Hyperspectral Counting of Multiplexed Nanoparticle Emitters in Single Cells and Organelles

Nanomaterials are the subject of a range of biomedical, commercial, and environmental investigations involving measurements in living cells and tissues. Accurate quantification of nanomaterials, at the tissue, cell, and organelle levels, is often difficult, however, in part due to their inhomogeneity. Here, we propose a method that uses the distinct optical properties of a heterogeneous nanomaterial preparation in order to improve quantification at the single-cell and organelle level. We developed hyperspectral counting, which employs diffraction-limited imaging via hyperspectral microscopy of a diverse set of fluorescent nanomaterials to estimate particle number counts in live cells and subcellular structures. A mathematical model was developed, and Monte Carlo simulations were employed, to improve the accuracy of these estimates, enabling quantification with single-cell and single-endosome resolution. We applied this nanometrology technique with single-walled carbon nanotubes and identified an upper limit of the rate of uptake into cells-approximately 3,000 nanotubes endocytosed within 30 min. In contrast, conventional region-of-interest counting results in a 230% undercount.

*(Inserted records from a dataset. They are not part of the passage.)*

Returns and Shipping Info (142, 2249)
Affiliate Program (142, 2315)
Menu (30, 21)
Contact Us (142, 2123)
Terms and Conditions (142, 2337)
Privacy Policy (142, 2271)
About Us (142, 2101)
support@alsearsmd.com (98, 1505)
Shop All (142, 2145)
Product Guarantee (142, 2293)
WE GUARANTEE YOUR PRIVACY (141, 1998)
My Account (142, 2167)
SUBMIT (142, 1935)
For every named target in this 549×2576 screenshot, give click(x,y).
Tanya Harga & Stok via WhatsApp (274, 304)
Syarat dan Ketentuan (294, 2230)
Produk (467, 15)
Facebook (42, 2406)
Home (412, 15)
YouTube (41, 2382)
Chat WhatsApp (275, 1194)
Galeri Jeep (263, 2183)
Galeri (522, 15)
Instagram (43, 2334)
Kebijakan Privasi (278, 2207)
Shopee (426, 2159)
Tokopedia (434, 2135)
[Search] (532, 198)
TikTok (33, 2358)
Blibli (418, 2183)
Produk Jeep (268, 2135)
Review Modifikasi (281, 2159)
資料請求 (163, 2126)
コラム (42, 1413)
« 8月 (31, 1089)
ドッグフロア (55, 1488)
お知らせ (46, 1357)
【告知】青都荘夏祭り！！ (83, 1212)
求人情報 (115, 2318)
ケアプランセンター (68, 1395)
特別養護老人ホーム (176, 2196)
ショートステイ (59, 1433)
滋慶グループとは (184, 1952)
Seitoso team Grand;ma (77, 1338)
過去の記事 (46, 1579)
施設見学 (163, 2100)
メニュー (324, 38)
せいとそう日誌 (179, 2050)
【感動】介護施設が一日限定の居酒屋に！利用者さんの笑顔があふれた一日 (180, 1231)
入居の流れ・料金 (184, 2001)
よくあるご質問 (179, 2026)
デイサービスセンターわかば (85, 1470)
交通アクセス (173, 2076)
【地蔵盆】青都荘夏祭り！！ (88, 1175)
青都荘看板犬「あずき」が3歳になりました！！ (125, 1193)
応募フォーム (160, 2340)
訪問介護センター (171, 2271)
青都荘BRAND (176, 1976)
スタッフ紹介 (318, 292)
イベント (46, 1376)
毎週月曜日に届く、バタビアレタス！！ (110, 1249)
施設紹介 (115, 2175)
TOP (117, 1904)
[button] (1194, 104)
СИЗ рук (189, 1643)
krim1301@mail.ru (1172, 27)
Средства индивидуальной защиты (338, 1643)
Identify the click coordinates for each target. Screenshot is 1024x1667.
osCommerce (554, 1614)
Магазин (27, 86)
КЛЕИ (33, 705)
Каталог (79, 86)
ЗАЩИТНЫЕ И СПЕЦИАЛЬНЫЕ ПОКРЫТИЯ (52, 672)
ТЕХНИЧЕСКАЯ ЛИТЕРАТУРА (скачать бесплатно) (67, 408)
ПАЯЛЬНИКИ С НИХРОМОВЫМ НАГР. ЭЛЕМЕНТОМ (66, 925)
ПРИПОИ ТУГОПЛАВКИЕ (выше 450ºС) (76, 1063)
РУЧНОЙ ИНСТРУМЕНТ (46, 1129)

The method identified significant heterogeneity and a broad non-Gaussian distribution of carbon nanotube uptake within cells. For example, while a particular cell contained an average of 1 nanotube per endosome, the heterogeneous distribution resulted in over 7 nanotubes localizing within some endosomes, substantially changing the accounting of subcellular nanoparticle concentration distributions. This work presents a method to quantify the cellular and subcellular concentrations of a heterogeneous carbon nanotube reference material, with implications for the nanotoxicology, drug/gene delivery, and nanosensor fields.

Automated summary

This study proposes a method to improve quantification of nanomaterials at the single-cell and organelle level using the distinct optical properties of a heterogeneous nanomaterial preparation. The method, called hyperspectral counting, utilizes diffraction-limited imaging via hyperspectral microscopy and mathematical modeling to accurately estimate particle number counts in live cells and subcellular structures. The researchers applied this method to study the uptake of single-walled carbon nanotubes into cells and identified a higher rate of uptake compared to conventional counting methods. The study reveals significant heterogeneity and non-Gaussian distribution of nanotube uptake within cells, providing insights into cellular and subcellular nanoparticle concentrations.